──────── DATA FOR THIS TASK
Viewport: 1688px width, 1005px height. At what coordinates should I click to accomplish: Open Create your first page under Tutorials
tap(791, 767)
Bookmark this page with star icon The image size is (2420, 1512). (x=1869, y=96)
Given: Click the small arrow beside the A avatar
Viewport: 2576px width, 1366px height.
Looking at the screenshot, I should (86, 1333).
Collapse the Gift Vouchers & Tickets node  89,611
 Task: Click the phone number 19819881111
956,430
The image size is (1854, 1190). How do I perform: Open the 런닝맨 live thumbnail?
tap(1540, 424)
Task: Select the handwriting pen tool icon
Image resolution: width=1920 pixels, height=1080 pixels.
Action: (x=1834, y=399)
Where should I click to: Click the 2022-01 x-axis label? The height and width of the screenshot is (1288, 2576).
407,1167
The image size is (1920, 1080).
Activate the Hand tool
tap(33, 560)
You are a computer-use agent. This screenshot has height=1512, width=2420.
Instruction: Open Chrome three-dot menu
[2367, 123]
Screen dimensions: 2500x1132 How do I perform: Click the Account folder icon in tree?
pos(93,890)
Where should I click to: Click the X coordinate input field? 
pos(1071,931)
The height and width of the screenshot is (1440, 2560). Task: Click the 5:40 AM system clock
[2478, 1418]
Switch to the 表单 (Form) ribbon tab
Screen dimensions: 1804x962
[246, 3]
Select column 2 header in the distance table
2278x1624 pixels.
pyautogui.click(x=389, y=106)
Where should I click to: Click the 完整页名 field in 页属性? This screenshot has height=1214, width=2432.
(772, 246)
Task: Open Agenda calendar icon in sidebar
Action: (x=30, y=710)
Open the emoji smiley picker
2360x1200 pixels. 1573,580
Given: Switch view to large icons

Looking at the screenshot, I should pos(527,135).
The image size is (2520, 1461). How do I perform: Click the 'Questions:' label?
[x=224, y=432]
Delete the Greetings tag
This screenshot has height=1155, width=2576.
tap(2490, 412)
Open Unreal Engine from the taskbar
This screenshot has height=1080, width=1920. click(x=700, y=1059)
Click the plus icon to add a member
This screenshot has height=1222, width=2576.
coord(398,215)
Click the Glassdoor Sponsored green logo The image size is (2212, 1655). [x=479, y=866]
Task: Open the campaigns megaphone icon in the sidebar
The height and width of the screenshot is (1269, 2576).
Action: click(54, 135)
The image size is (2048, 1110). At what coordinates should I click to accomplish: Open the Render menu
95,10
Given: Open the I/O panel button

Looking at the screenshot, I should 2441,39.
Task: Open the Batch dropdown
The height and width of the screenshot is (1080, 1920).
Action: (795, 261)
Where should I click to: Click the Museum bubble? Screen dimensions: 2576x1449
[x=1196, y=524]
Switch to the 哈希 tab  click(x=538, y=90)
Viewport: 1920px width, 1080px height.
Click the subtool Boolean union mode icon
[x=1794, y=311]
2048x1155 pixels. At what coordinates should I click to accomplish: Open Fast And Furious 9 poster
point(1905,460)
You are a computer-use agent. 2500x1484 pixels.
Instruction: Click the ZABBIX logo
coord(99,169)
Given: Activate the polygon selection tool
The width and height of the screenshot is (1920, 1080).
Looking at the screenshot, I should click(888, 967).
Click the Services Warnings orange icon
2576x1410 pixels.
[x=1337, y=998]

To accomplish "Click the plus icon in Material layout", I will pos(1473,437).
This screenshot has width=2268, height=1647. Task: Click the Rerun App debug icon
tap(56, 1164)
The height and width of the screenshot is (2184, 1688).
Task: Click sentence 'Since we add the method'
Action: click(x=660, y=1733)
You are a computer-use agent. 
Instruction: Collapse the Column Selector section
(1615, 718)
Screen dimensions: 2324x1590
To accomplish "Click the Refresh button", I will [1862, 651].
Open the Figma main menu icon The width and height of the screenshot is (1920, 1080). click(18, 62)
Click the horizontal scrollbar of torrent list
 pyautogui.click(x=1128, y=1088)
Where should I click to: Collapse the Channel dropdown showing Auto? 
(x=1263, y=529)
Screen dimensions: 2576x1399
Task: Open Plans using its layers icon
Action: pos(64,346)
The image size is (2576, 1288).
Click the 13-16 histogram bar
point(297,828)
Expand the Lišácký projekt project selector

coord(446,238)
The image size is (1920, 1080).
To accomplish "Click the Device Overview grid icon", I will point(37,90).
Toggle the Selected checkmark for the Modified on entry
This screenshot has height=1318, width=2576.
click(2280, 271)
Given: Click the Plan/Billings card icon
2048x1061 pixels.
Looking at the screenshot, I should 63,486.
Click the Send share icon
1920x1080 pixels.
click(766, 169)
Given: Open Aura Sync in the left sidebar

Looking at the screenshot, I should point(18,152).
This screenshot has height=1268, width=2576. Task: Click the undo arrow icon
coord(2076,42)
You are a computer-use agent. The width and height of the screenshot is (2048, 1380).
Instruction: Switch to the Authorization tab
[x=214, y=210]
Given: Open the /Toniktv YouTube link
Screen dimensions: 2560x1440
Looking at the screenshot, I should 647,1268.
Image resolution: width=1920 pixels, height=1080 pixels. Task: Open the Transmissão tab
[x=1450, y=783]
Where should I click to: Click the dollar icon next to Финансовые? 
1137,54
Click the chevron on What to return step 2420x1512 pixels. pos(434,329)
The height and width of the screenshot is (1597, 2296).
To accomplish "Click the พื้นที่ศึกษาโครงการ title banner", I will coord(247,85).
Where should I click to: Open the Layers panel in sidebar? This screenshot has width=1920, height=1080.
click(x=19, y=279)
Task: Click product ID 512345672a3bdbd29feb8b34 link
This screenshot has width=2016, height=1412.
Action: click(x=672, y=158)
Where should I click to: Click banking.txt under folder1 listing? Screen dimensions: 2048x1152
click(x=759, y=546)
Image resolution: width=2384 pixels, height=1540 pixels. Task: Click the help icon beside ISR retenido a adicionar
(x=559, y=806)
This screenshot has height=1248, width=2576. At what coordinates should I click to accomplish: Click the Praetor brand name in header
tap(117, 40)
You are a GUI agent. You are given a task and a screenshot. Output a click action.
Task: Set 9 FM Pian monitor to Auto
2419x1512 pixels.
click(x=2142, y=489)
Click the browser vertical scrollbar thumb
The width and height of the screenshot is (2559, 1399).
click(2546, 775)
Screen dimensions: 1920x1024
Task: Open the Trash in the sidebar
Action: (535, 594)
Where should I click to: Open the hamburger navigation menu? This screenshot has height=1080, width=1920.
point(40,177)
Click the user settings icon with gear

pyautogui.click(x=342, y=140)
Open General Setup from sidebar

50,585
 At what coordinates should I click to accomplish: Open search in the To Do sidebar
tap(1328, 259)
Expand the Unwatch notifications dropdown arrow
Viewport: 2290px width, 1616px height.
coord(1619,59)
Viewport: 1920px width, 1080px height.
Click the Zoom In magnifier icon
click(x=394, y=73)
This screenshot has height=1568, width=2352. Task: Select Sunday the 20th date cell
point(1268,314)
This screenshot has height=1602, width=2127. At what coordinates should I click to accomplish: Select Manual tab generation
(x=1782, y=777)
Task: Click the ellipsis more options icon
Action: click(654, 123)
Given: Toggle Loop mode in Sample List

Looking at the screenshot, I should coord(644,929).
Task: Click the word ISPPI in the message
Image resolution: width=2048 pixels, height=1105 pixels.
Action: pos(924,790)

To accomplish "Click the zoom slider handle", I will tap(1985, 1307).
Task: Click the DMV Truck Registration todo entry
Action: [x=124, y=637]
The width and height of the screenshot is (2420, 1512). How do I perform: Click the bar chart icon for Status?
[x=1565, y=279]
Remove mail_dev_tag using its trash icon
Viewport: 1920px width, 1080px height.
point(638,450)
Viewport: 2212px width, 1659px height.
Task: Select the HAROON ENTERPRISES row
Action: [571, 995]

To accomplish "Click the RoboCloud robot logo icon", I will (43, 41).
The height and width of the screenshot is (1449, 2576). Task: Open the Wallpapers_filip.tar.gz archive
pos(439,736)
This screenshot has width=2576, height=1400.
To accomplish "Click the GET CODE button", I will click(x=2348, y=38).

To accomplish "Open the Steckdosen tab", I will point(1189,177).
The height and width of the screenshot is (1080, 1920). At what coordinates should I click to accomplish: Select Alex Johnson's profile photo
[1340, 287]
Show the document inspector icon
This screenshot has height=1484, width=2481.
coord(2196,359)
────────────────
• [WORK ITEM] Go back to the listing above. Copy word for word the lines from the one with "2576x1410 pixels." through the one with "Open the Figma", and nothing more.

• [SOLUTION TO THE EXERCISE]
2576x1410 pixels.
[x=1337, y=998]

To accomplish "Click the plus icon in Material layout", I will pos(1473,437).
This screenshot has width=2268, height=1647. Task: Click the Rerun App debug icon
tap(56, 1164)
The height and width of the screenshot is (2184, 1688).
Task: Click sentence 'Since we add the method'
Action: click(x=660, y=1733)
You are a computer-use agent. 
Instruction: Collapse the Column Selector section
(1615, 718)
Screen dimensions: 2324x1590
To accomplish "Click the Refresh button", I will [1862, 651].
Open the Figma main menu icon The width and height of the screenshot is (1920, 1080). click(18, 62)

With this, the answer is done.